Task brief: From the entries that follow, reproduce exactly and only the lines from the line with "Instruction: Click View" to the line with "Task: Click the On", endpoints included.

### Provided data ###

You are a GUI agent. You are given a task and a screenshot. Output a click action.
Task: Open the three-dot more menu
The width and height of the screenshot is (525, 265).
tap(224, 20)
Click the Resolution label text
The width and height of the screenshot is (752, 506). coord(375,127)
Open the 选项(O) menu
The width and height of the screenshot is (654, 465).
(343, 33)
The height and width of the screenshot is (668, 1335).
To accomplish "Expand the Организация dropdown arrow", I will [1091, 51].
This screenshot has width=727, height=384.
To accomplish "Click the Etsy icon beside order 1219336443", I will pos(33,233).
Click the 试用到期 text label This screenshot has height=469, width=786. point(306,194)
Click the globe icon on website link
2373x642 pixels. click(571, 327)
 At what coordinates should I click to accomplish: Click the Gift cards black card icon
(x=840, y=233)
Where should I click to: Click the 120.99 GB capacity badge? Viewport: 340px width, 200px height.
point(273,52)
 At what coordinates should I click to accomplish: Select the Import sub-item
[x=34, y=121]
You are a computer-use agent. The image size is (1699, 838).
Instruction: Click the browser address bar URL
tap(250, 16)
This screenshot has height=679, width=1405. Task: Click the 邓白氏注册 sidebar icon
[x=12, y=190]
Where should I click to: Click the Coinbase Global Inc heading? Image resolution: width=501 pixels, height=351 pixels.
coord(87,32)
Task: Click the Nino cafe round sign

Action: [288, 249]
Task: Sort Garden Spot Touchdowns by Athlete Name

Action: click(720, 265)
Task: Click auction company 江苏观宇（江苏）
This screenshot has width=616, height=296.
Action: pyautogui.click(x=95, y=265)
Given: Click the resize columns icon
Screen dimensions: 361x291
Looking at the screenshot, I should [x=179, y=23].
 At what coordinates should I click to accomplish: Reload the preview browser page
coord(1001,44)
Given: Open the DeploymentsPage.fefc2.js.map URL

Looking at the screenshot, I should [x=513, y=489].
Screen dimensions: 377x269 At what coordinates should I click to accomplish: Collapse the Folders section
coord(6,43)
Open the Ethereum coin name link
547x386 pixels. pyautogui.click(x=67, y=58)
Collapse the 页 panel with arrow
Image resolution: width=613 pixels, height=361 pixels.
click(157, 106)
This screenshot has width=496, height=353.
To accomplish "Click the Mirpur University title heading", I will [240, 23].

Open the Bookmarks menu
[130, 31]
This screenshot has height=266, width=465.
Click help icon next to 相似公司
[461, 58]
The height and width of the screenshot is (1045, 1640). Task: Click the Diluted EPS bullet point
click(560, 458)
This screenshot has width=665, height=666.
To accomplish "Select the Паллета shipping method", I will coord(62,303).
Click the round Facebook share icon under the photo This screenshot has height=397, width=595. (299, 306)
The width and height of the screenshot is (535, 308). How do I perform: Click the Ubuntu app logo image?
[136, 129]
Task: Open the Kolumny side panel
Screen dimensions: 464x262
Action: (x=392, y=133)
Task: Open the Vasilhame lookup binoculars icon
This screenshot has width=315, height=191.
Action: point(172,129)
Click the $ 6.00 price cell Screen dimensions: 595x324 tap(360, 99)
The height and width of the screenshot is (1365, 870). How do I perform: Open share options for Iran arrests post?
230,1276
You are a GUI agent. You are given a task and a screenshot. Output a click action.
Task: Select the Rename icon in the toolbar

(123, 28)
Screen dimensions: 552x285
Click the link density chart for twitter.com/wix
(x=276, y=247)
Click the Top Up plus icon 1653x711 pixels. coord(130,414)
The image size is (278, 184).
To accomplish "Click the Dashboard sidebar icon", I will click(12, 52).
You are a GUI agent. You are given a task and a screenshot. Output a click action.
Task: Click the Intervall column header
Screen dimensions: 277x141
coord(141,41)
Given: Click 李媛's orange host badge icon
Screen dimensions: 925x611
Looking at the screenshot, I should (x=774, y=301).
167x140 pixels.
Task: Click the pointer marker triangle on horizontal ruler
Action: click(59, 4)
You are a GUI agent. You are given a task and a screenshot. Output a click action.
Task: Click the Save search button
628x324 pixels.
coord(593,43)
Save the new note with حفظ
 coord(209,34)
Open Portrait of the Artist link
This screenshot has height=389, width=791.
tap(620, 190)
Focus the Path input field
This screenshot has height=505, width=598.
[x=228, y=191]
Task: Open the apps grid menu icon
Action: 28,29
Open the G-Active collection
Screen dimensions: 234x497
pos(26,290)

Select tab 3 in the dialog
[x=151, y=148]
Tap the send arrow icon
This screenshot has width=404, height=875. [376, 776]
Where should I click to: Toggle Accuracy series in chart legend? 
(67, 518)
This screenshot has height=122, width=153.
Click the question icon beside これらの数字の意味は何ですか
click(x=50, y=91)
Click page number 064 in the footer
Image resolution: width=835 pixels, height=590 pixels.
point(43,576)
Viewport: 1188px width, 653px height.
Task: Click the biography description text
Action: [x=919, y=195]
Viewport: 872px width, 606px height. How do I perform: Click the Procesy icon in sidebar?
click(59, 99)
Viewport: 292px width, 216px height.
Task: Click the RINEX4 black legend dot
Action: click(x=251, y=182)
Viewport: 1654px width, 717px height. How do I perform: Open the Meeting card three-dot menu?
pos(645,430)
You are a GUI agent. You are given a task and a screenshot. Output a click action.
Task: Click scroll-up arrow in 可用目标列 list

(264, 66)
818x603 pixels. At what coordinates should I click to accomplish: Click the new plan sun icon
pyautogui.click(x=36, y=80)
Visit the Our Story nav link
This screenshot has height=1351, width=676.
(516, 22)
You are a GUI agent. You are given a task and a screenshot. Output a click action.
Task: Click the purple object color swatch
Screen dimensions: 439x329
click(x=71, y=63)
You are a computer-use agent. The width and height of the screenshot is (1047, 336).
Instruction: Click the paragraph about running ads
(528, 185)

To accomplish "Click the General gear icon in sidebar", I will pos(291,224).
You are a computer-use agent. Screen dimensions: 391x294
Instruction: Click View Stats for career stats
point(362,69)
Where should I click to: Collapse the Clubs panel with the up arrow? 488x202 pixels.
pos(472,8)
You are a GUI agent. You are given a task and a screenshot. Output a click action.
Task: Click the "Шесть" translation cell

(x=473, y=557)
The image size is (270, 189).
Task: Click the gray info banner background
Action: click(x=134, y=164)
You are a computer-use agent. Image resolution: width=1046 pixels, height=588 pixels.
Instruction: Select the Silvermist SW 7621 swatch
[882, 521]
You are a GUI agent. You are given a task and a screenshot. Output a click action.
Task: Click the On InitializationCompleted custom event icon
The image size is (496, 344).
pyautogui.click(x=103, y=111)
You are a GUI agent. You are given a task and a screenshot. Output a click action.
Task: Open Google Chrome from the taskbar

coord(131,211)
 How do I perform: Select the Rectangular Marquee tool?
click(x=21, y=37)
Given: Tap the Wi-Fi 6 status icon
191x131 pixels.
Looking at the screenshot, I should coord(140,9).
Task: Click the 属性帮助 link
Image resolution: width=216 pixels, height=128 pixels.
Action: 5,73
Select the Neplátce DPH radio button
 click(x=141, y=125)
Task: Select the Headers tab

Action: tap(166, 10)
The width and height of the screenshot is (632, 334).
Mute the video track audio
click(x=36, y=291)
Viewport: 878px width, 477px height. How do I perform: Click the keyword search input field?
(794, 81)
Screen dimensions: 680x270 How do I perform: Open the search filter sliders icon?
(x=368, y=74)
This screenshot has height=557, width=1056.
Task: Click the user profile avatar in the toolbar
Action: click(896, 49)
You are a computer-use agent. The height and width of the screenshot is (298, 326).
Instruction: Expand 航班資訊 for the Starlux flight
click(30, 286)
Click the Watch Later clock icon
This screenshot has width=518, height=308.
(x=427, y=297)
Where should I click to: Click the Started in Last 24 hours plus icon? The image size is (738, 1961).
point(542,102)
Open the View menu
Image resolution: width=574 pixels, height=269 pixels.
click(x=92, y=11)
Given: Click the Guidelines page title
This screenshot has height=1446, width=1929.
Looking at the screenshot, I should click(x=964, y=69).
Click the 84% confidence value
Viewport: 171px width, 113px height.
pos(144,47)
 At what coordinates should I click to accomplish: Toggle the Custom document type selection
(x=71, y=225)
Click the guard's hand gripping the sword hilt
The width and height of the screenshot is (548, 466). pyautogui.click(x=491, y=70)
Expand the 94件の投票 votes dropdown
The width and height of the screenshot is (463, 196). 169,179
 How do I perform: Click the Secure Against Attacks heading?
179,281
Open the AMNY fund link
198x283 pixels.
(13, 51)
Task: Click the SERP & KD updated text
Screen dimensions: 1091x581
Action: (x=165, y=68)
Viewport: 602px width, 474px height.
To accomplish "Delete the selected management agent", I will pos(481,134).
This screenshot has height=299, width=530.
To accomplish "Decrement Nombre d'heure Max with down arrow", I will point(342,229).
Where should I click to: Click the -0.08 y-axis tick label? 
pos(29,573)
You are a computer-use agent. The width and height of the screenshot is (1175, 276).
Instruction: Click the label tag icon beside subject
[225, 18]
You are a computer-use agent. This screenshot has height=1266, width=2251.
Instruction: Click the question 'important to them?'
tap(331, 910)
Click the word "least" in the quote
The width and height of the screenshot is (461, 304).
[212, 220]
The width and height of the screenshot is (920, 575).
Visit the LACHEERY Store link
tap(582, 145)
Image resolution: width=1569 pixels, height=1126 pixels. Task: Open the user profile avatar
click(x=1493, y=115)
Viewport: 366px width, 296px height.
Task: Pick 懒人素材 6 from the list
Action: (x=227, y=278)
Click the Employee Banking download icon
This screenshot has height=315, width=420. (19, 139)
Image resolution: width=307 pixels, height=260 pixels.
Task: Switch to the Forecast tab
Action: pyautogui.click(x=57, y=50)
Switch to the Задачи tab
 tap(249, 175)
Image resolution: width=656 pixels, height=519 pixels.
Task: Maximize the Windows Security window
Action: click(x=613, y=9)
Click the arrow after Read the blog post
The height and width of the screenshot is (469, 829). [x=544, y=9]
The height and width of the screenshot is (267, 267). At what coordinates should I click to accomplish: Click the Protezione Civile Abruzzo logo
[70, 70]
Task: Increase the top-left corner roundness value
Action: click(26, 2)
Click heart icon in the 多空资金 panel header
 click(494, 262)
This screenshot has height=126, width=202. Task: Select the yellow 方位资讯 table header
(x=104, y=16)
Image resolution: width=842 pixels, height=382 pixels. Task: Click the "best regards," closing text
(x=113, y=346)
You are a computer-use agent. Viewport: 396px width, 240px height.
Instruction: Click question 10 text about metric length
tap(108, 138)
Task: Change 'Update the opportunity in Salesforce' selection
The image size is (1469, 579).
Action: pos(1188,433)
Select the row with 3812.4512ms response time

###

Solution for this task:
Instruction: Click View Stats for career stats
point(362,69)
Where should I click to: Collapse the Clubs panel with the up arrow? 488x202 pixels.
pos(472,8)
You are a GUI agent. You are given a task and a screenshot. Output a click action.
Task: Click the "Шесть" translation cell

(x=473, y=557)
The image size is (270, 189).
Task: Click the gray info banner background
Action: click(x=134, y=164)
You are a computer-use agent. Image resolution: width=1046 pixels, height=588 pixels.
Instruction: Select the Silvermist SW 7621 swatch
[882, 521]
You are a GUI agent. You are given a task and a screenshot. Output a click action.
Task: Click the On InitializationCompleted custom event icon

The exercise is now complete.